Archive for the ‘OAI-PMH’ Category

XQuery and OAI

September 25, 2007

It has been a while since I wrote this post about creating an XQuery OAI-data provider. I haven’t done much work on the code since early spring, but Mike Giarlo who was also working on the code has taken it much further and has published a version of the code here. It validates, and I believe the only missing piece are resumption tokens, which may not be to hard to add in. Because Princeton uses X-Hive as their database, the code is X-Hive specific, and may not work in eXist without some modifications. I haven’t tried it with our collections yet, but hope to in the next week or two.

OAI data provider

February 7, 2007

I’ve pretty much finished writing my XQuery OAI-data provider. The process has taken longer than I expected (particularly since the original XQuery I was using was mostly complete). However, I ended up re-writing most of it, partially to insure that I had a thorough understanding of the code, and partially to add some additional features. For example I wanted to be able to provide unqualified Dublin Core records for all the metadata types we hold in the repository, with the flexibility to easily add additional types. Currently the query supports Qualified Dublin Core, MODS, and EAD records and adding additional types should be trivial.
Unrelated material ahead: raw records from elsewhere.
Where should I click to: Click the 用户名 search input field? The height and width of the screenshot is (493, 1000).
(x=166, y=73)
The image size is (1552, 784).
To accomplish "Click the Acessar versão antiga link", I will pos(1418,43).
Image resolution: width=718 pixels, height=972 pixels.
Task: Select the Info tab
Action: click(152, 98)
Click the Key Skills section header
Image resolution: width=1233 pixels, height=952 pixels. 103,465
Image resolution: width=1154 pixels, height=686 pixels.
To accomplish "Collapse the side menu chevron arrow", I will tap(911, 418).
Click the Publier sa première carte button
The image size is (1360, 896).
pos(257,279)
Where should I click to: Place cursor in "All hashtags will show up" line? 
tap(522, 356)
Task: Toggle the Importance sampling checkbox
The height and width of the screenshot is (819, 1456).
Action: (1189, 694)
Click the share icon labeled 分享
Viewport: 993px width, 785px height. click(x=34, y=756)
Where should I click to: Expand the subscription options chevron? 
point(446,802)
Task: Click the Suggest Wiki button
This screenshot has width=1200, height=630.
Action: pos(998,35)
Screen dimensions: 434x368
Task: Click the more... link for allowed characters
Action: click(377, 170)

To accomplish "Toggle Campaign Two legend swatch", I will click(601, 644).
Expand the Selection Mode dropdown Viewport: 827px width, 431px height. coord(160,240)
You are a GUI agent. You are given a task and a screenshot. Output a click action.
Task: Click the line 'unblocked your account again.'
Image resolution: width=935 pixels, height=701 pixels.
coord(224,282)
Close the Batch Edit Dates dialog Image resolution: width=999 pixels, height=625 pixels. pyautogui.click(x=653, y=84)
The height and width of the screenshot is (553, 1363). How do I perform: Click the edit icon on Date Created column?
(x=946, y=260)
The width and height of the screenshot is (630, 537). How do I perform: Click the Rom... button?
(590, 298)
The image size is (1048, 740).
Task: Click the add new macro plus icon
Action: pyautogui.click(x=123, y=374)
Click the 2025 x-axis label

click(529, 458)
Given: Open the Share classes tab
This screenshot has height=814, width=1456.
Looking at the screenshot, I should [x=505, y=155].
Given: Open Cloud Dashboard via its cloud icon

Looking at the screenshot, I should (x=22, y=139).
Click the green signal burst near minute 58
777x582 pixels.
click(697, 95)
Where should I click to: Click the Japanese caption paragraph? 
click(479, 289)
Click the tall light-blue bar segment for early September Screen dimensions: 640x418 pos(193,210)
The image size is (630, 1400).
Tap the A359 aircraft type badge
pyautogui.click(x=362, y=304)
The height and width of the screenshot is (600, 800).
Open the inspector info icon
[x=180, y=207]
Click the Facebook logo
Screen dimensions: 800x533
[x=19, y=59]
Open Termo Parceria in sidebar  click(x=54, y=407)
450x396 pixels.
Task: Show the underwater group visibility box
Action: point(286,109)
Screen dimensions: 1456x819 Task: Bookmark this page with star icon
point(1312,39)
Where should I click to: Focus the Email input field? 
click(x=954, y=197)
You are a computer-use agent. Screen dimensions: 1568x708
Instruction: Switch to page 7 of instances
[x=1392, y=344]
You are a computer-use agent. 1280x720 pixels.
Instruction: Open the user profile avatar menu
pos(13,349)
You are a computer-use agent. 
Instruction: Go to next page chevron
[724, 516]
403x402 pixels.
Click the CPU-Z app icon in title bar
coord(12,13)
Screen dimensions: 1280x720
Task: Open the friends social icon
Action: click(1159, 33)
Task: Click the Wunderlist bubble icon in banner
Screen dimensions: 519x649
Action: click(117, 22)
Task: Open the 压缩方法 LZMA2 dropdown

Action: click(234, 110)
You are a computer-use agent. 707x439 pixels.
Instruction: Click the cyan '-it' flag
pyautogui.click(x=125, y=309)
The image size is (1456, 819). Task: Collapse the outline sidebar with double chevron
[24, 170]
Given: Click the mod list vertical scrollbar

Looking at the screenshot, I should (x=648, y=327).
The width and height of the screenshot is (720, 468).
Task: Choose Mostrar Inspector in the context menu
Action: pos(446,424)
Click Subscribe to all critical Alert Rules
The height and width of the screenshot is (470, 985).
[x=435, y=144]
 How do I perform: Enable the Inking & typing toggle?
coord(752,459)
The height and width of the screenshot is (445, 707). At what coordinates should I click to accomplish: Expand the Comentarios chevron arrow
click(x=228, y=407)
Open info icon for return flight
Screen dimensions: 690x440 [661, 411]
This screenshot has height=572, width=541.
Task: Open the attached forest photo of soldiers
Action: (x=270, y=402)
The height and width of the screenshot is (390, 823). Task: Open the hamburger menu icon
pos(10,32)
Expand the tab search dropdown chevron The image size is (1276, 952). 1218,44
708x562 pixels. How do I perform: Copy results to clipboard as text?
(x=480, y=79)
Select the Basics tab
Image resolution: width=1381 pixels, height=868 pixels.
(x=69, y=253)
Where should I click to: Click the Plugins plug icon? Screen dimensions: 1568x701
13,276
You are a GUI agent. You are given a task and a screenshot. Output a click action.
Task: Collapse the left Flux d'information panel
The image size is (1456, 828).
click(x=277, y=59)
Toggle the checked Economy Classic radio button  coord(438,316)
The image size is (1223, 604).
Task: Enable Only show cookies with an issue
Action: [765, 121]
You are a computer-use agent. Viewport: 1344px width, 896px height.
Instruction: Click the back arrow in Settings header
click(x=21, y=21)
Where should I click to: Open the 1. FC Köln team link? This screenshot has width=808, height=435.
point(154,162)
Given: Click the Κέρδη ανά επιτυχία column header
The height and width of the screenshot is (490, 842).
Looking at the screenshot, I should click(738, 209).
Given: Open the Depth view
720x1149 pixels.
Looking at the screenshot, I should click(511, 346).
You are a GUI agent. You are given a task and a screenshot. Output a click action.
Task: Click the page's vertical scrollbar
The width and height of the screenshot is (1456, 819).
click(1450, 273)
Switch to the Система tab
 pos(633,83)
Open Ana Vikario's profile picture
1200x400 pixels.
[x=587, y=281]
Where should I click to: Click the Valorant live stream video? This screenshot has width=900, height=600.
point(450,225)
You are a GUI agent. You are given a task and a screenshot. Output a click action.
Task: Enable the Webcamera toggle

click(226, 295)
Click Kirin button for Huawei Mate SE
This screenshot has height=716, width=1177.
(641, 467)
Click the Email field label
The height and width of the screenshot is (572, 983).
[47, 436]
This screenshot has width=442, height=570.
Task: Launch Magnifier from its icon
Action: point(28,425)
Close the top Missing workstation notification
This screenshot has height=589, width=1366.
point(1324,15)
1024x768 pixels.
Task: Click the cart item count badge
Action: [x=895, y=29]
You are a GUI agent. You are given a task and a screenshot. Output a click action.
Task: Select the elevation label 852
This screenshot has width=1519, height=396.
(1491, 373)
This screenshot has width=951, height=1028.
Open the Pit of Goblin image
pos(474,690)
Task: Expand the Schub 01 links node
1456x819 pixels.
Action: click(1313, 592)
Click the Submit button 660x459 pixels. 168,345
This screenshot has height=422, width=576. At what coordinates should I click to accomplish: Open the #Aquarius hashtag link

Implementing the data provider is also bringing up some organizational questions. For example, how do I want to support deleted records? How about sets? For our collections I think defining sets as collection of records (rather than an item and its component parts, which is what the METS records do) makes the most sense. For deleted records I’m using the RECORDSTATUS attribute in the mets:header to “deleted” and deleting the actual content, metadata, and full text. I haven’t decided how to implement deleted records for the EAD’s yet, I think it is unlikely they will be deleted. I will probably use the revisiondesc tag, with the value of the item tag as “deleted.”

I’m also getting a little hung up on ResumptionTokens. I have simple paging in place, but have started to wonder if there might be a better method, the guidelines are little vauge on this.

Here are a few of the most helpful resource that I used while putting together the data provider.

  1. The Open Archives Initiative Protocol for Metadata Harvesting – I found this resource to be the most helpful in actual implementation, there are lots of examples.
  2. OAI Best Practices [NSDL]
  3. Open Archives Forum Online Tutorial
  4. Exposing and Harvesting Metadata Using the OAI Metadata Harvesting Protocol: A Tutorial
  5. Proai 1.0 – “Proai is a repository-neutral, Java web application supporting the Open Archives Initiative Protocol for Metadata Harvesting (OAI-PMH) version 2.0.” This may be a reasonable alternative to the XQuery that I’m working on, though I’d like to finish it anyway.

There have also been some recent discussions in my department about being an aggrigator for Vermont based digital collections, as there a several institutions who have expressed interest in collaborative projects, or who have content that would mesh really well with the Vermont centric nature of our current content. So there may be more fun with OAI in my future.